[STUDY MATERIAL — start]

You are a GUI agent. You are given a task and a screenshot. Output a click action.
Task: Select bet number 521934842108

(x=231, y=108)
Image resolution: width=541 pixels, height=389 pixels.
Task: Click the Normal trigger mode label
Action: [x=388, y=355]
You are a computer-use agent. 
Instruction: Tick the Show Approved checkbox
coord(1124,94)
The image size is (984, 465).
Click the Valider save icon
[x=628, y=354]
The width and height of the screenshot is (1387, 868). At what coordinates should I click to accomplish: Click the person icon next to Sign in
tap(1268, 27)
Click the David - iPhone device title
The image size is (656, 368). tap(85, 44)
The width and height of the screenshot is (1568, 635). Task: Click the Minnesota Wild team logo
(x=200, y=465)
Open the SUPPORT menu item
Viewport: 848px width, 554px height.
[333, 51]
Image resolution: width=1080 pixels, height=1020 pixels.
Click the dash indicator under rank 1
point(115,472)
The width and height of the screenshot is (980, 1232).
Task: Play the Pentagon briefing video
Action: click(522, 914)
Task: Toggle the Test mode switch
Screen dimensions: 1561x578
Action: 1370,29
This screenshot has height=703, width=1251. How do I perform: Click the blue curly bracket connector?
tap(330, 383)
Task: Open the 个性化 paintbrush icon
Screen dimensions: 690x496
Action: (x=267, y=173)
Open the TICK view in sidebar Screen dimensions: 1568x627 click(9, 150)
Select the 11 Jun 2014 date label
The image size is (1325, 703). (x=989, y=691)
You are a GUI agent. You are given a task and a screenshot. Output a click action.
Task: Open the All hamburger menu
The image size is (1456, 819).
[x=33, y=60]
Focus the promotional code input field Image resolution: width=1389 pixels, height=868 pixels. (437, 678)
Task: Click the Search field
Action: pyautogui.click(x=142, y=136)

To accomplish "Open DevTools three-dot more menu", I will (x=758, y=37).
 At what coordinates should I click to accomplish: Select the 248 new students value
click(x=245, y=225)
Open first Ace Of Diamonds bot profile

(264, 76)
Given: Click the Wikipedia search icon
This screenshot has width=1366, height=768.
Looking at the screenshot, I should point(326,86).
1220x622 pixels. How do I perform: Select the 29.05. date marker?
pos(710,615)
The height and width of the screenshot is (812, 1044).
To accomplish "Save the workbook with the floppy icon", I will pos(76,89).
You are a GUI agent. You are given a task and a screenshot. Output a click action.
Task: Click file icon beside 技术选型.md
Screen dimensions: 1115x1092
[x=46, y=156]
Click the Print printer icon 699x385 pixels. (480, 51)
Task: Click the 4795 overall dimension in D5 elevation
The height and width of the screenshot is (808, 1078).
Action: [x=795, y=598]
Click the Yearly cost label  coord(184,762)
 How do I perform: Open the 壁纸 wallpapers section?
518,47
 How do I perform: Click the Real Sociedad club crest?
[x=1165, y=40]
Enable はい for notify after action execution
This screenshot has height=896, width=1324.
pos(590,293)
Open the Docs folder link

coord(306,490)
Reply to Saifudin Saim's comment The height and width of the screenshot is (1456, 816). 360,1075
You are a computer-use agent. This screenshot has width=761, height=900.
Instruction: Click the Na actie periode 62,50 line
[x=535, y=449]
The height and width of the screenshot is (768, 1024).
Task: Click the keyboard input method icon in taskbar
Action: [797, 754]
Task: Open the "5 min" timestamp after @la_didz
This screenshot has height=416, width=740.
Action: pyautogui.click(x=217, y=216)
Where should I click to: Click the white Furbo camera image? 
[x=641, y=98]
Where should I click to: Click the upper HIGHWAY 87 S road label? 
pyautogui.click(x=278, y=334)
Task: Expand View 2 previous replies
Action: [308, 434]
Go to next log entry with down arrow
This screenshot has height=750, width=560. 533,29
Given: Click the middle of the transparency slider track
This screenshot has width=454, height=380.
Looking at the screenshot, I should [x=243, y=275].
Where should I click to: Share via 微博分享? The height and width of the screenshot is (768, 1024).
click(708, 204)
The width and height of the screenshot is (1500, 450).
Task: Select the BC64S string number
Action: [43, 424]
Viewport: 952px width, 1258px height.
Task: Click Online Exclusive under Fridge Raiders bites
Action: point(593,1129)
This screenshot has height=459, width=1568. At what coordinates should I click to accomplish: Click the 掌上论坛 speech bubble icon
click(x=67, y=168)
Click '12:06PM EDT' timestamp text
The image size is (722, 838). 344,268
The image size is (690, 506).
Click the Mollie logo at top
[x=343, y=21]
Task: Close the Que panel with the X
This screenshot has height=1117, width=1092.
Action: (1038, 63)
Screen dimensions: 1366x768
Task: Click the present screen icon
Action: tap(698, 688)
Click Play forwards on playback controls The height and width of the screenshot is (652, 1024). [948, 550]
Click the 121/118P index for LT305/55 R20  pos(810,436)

[STUDY MATERIAL — finish]

## EXERCISE PROMPT
Using the entries above, output exactly the lines between the line holding "Click the David - iPhone device title" and the line holding "Image resolution: width=1080", end lines included, and nothing more.

## EXERCISE RESULT
Click the David - iPhone device title
The image size is (656, 368). tap(85, 44)
The width and height of the screenshot is (1568, 635). Task: Click the Minnesota Wild team logo
(x=200, y=465)
Open the SUPPORT menu item
Viewport: 848px width, 554px height.
[333, 51]
Image resolution: width=1080 pixels, height=1020 pixels.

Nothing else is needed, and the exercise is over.